_Task item_
Write out the entries exactly. None of the pictures should appear in the copy.

_Records for the exercise_
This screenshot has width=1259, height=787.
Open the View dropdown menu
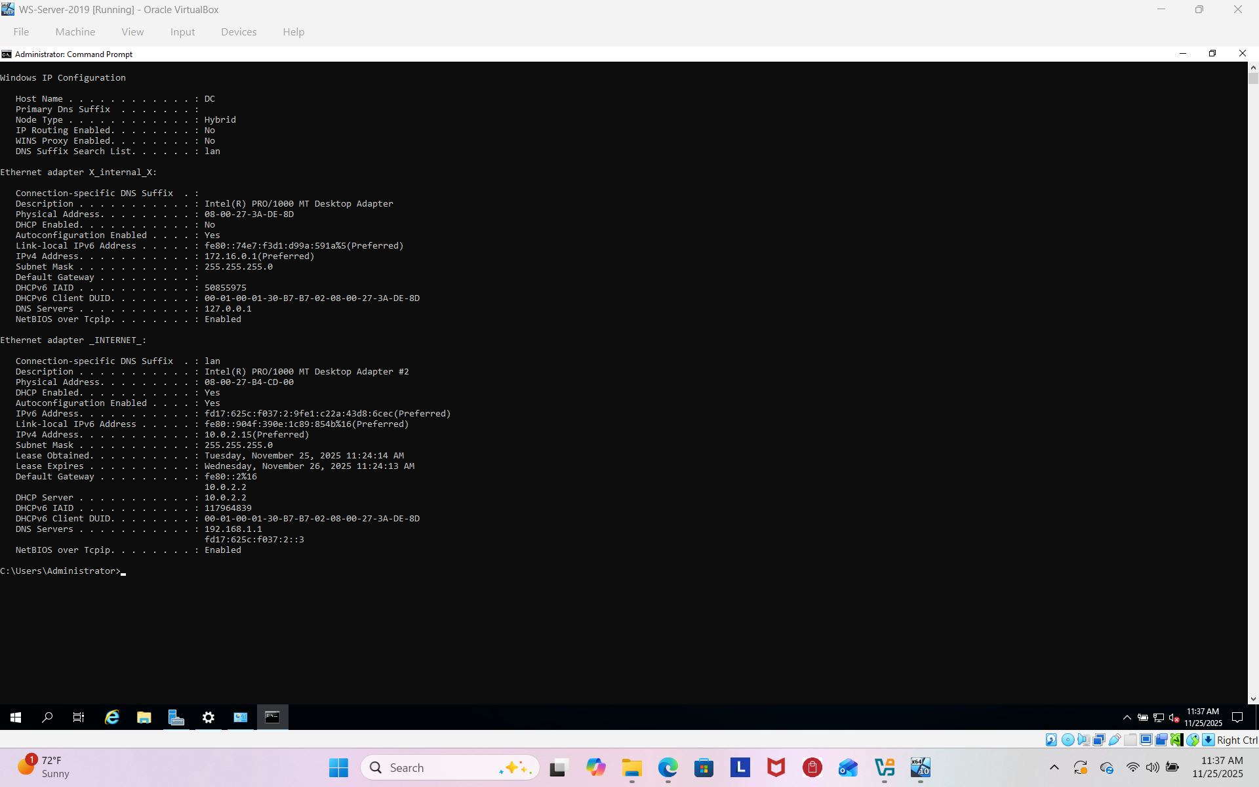coord(132,31)
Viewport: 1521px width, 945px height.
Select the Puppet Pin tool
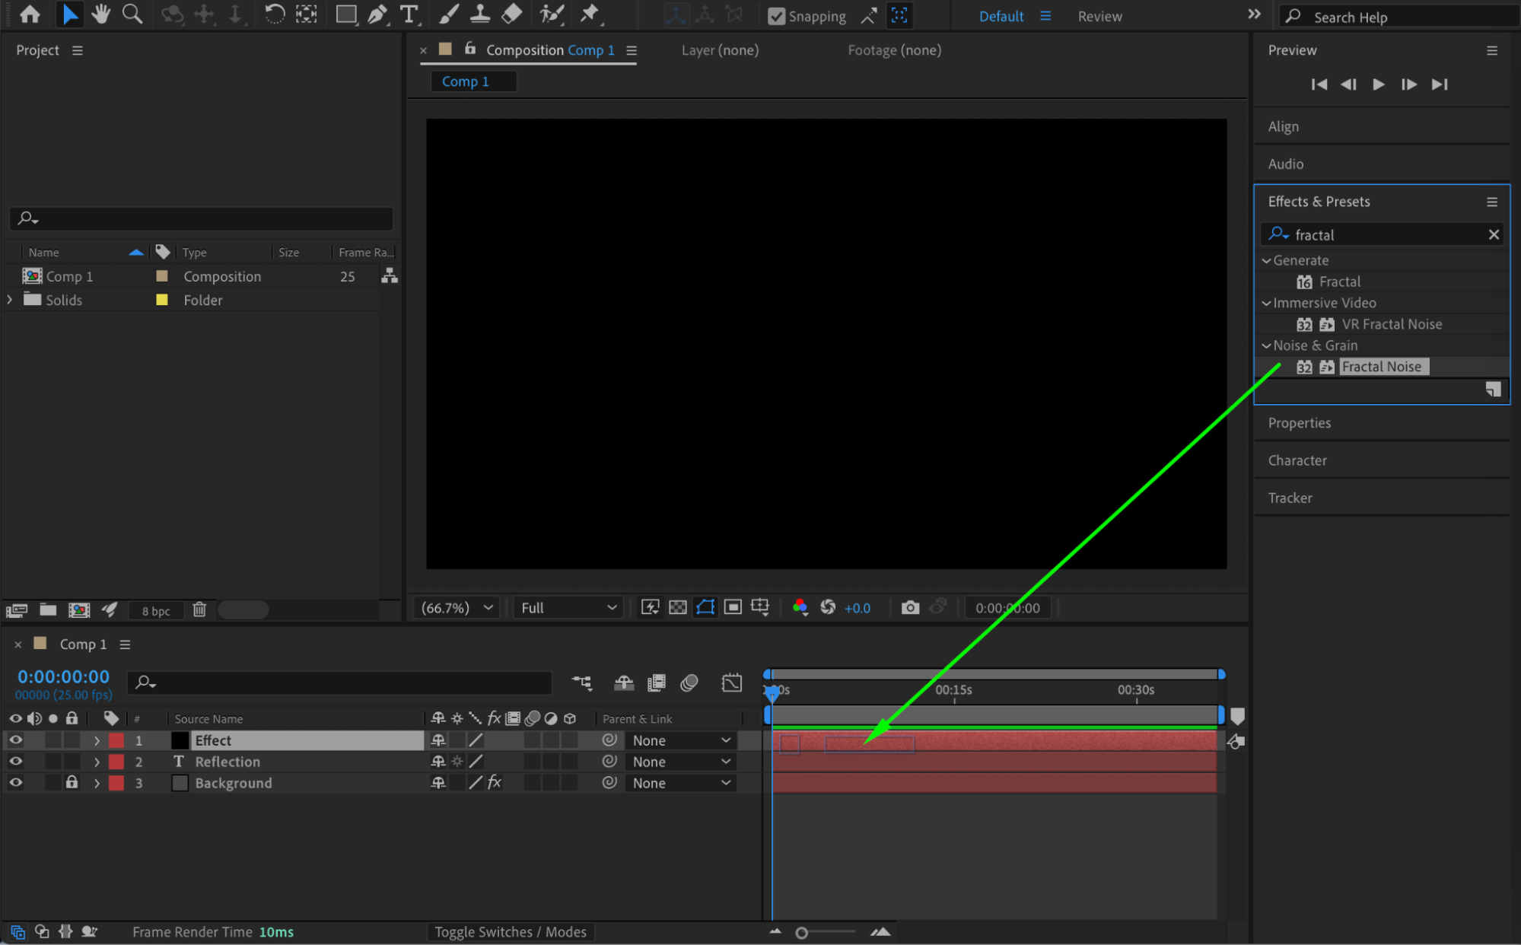pyautogui.click(x=590, y=14)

_Final answer_
This screenshot has width=1259, height=787.
Open the View dropdown menu
coord(132,31)
Viewport: 1521px width, 945px height.
Select the Puppet Pin tool
pyautogui.click(x=590, y=14)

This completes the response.